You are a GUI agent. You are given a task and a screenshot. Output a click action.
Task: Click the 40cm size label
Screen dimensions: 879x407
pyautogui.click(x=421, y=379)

---

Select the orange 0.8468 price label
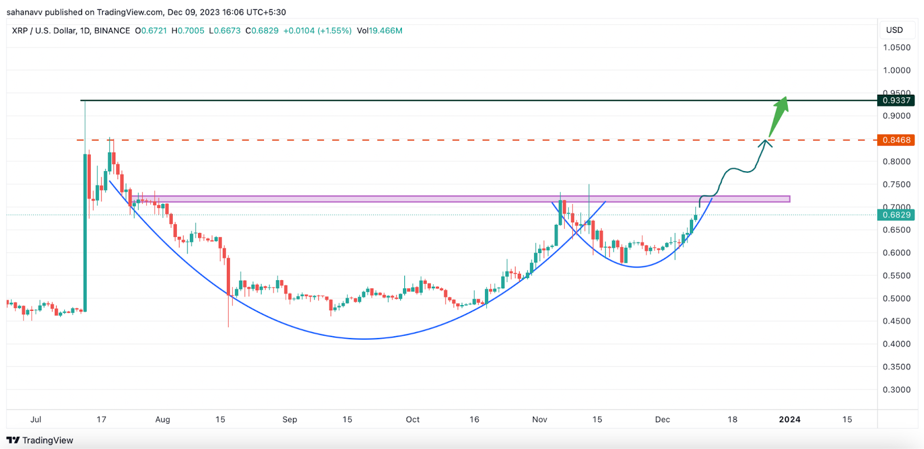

==

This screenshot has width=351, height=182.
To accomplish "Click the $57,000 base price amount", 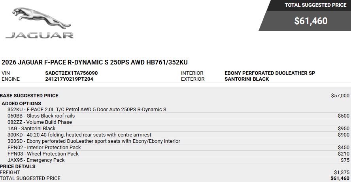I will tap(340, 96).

Problem description
Read through the data and copy every line where "label" shows up.

Solution
Task: Click the 40cm size label
Select the orange 0.8468 price label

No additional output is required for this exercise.